Teraco offers connectivity to major international and local carriers, mobile operators and fibre infrastructure providers. Van Wyk says Level 3 and BT are already Teraco clients, as well as Africa-based carrier Liquid Telecom. He adds that Teraco is presently talking to quite a few international carriers and is busy with contracts with three.
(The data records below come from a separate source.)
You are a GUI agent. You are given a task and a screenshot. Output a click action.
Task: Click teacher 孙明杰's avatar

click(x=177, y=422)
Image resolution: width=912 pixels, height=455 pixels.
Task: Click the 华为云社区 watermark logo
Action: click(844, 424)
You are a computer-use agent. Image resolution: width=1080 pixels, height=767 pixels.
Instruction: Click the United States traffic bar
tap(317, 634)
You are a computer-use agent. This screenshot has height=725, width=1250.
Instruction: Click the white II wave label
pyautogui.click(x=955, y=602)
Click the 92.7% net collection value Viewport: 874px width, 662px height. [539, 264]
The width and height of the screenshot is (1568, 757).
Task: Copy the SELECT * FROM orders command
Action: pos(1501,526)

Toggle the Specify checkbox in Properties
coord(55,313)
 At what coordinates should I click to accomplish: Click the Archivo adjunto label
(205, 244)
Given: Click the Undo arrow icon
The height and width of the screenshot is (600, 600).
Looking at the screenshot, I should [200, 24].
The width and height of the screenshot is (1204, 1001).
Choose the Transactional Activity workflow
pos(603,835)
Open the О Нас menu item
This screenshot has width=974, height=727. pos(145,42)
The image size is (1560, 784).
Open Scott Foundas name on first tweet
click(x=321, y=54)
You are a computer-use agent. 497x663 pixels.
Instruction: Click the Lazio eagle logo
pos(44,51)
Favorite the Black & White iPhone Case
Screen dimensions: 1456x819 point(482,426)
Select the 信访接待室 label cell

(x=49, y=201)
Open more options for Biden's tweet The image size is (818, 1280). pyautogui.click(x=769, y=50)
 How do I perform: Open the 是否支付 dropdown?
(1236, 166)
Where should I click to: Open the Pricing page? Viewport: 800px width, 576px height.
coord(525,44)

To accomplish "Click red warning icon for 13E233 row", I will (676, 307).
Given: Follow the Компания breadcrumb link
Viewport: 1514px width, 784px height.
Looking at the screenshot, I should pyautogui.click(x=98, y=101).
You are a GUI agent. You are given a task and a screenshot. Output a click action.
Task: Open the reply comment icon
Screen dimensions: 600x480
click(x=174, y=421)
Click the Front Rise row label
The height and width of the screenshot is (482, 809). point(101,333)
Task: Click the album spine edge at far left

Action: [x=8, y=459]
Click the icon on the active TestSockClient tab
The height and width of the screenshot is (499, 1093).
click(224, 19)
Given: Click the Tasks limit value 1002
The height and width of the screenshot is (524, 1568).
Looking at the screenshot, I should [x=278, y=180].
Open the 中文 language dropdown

Teraco further stregthened its position in March by announcing a connection to the Amsterdam Internet Exchange (AMS-IX), which interconnects more than 550 IP networks.

The connection is aimed at making it easier and faster for African ISPs to tap into global carrier networks. “This creates huge bandwidth cost savings [and] gives the smaller guys more chance to compete,” says van Wyk.

But he says there are significant barriers for any new potential carrier-neutral entrants into the data centre market, due to expensive bandwidth, the huge investment needed with large distances between big cities and Teraco’s established presence.

Nonetheless, van Wyk says “I don’t think it’s impossible. There are lots of eyes on Africa from Europe.”